Mas o que mais chamou a atenção foi a percepção de que as crianças também começaram a apresentar dificuldades para expressar o que sentiam, pois lhes faltava vocabulário até mesmo para descrever cenas breves ou relatos de emoções simples.

Muitas dessas manifestações, resultantes da falta de exercício cognitivo e motor, assemelhavam-se a alguns transtornos psicológicos, e não é de se espantar que muitos pais possam ter procurado psicólogos, feito exames ou mesmo ministrado medicamentos, preocupados com a lentidão, o mutismo ou ainda com dificuldade de compreensão de seus jovens filhos.

O governo sueco, diante dessa constatação, resolveu dar uma guinada nas suas orientações escolares e agora estimula fortemente o uso de livros em vez de laptops, como também incentiva a leitura em voz alta, as rodas de conversa e a prática da escrita - inclusive ditados - com o objetivo de reverter o cenário que se desenhava catastrófico para o futuro.

Crianças que não são estimuladas desde cedo em atividades motoras e intelectuais podem ter dificuldades de desenvolvimento profissional na vida adulta, particularmente em um mundo onde a criatividade e a inovação são realidade em todo lugar. 

No último Pisa, divulgado em 2023, o resultado geral dos jovens estudantes suecos foi de 487, ante 499 registrado na edição anterior, de 2018. Em Matemática, a queda foi de 15 pontos e em Leitura, de 10 pontos.

Suficiente para que fizesse um país sério, como a Suécia, acender as luzes amarelas e buscar compreender as razões dessa perda de energia no aprendizado de seus jovens cidadãos, (para além dos efeitos da covid, que afetou de maneira praticamente igual os países participantes).

Uma das medidas que o governo buscou implementar em todas as escolas - embora na Suécia o programa e as orientações pedagógicas não sejam unificadas como no Brasil - foi: menos celular, menos laptop e mais livro, leitura, escrita e conversa. O básico que, desde mais ou menos cinco séculos atrás, tem orientado a ideia do que é ensinar e aprender.

 Lógico que esta constatação não implica em demonizar o uso de tecnologia em sala de aula, mas de usá-la com sabedoria, de forma que ela ofereça o que, de fato, não é possível conseguir por outros meios.

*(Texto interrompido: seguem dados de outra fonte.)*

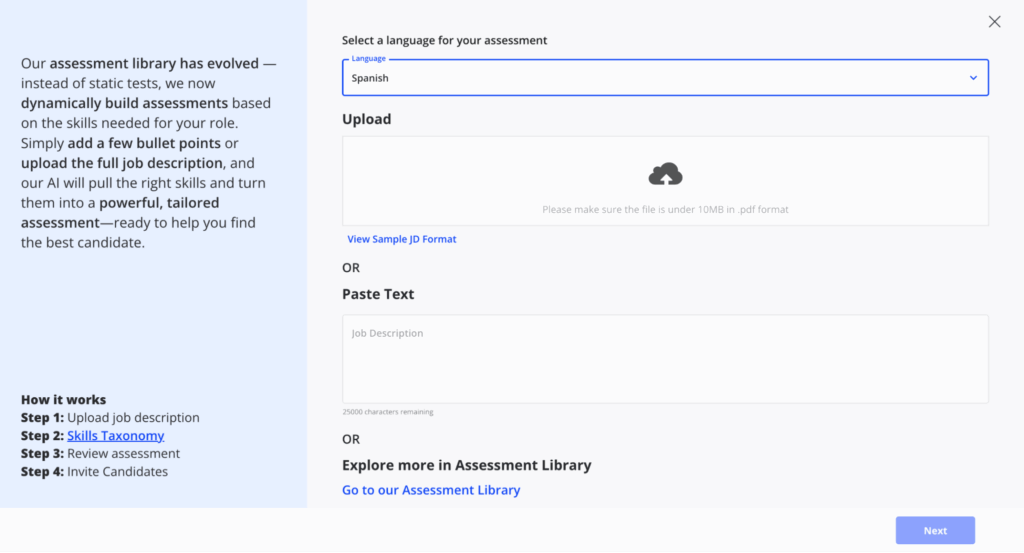Go to our Assessment Library link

Mal comparando, é como o hábito de muita gente usar palavras em inglês para se referir a coisas ou situações nas quais já existe uma palavra em português perfeitamente cabível. Esse é o mau uso da língua estrangeira. O que não significa que não se deva aprendê-la e usá-la, muito pelo contrário.

A tecnologia compreende um conjunto de ferramentas e habilidades que deve servir para ampliar nossa capacidade de ler, raciocinar, produzir e nos comunicar. Mas, para isso, precisamos antes saber ler, raciocinar, produzir e nos comunicar.

O perigo do uso de celulares e laptops no ensino fundamental é o de diminuir ou mesmo obstaculizar  o desenvolvimento motor e cognitivo das crianças, além de dificultar a expressão de ideias, emoções e socialização, por falta de vocabulário capaz de se fazer entender quando relatar uma experiência.

O fenômeno hikikomori, que se refere aos jovens que abandonam qualquer contato social real e mantêm-se isolados em seus quartos, comunicando-se apenas pelas redes sociais, vem se alastrando por todo mundo, assim como a descrição de novos transtornos psicológicos associados à dificuldade de comunicação e socialização. A saída, porém, pode estar um pouco antes do consultório médico ou do psicólogo. Na boa e velha sala de aula.